> WHAT YOU SHOULD DO
Write down each entry precisely as given.

++++ INFORMATION SHOWN

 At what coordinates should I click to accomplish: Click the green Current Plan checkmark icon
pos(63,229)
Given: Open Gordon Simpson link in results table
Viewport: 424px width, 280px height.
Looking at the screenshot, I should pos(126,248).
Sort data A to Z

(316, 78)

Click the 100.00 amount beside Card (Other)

++++++++

> FINISHED EXERCISE
 At what coordinates should I click to accomplish: Click the green Current Plan checkmark icon
pos(63,229)
Given: Open Gordon Simpson link in results table
Viewport: 424px width, 280px height.
Looking at the screenshot, I should pos(126,248).
Sort data A to Z

(316, 78)

Click the 100.00 amount beside Card (Other)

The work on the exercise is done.